» What is needed:
With the string "Show" as the filter, copy each matching line from the records.

» Records for this task:
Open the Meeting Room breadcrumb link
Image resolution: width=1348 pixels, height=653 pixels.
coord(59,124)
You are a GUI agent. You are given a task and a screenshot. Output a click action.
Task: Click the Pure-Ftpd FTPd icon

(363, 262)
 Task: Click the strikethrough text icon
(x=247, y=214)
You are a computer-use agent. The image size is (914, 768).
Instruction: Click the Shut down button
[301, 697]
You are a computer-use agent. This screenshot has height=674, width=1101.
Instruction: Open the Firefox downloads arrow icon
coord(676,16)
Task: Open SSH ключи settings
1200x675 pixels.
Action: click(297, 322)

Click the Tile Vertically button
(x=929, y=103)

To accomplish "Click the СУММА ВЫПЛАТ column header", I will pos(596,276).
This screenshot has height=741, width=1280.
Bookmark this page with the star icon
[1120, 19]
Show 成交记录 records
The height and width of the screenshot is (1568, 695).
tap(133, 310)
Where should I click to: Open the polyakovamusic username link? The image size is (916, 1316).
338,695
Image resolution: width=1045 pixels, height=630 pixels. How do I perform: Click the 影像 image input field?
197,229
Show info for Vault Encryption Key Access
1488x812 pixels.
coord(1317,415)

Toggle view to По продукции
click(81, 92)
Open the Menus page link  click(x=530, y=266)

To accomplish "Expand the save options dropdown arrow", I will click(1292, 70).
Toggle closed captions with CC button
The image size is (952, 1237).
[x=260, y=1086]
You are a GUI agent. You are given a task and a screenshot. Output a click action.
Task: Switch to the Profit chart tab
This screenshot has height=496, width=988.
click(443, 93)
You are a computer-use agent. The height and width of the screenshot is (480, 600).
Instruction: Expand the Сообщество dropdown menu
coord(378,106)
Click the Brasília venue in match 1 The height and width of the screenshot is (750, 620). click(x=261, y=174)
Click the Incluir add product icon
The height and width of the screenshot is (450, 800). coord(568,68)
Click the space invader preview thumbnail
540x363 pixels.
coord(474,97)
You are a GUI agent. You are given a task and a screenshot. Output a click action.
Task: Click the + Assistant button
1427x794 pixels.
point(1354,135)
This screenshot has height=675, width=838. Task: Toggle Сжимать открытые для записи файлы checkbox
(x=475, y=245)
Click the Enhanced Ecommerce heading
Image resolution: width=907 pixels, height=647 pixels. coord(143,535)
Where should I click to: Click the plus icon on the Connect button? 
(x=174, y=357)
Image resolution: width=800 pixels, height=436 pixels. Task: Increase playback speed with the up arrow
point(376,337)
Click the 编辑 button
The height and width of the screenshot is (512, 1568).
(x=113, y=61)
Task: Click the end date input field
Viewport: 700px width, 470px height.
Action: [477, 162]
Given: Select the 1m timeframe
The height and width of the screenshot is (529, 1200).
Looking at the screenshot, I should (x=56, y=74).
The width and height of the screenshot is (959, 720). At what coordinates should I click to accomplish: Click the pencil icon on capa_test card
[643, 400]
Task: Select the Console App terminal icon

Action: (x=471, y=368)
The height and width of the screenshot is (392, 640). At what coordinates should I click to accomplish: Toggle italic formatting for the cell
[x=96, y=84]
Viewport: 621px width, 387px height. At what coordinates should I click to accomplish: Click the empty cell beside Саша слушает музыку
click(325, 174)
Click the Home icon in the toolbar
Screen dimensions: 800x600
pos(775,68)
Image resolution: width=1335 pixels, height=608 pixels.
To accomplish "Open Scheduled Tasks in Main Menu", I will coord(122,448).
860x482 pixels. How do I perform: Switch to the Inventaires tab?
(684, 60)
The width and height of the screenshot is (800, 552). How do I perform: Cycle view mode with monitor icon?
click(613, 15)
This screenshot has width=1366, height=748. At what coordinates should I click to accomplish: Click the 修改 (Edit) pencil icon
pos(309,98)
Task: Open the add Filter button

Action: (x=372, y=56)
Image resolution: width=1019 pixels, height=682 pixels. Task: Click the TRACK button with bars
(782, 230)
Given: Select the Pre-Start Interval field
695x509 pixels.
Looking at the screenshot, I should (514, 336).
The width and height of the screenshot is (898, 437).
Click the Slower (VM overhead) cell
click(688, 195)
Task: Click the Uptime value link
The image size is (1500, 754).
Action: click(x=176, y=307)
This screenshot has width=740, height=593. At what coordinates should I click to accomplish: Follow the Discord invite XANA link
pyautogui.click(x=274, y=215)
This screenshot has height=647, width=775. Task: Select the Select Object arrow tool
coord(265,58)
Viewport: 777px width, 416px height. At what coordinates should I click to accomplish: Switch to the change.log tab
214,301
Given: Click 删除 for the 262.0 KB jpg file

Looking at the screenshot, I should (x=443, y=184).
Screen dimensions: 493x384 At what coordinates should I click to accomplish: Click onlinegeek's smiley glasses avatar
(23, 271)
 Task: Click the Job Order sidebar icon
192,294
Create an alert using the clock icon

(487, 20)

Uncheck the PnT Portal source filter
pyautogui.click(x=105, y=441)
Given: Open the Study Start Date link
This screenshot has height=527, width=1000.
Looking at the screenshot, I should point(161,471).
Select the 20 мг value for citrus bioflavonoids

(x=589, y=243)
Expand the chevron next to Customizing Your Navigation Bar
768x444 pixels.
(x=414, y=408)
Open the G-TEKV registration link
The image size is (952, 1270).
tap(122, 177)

» Solution to the exercise:
Show 成交记录 records
Show info for Vault Encryption Key Access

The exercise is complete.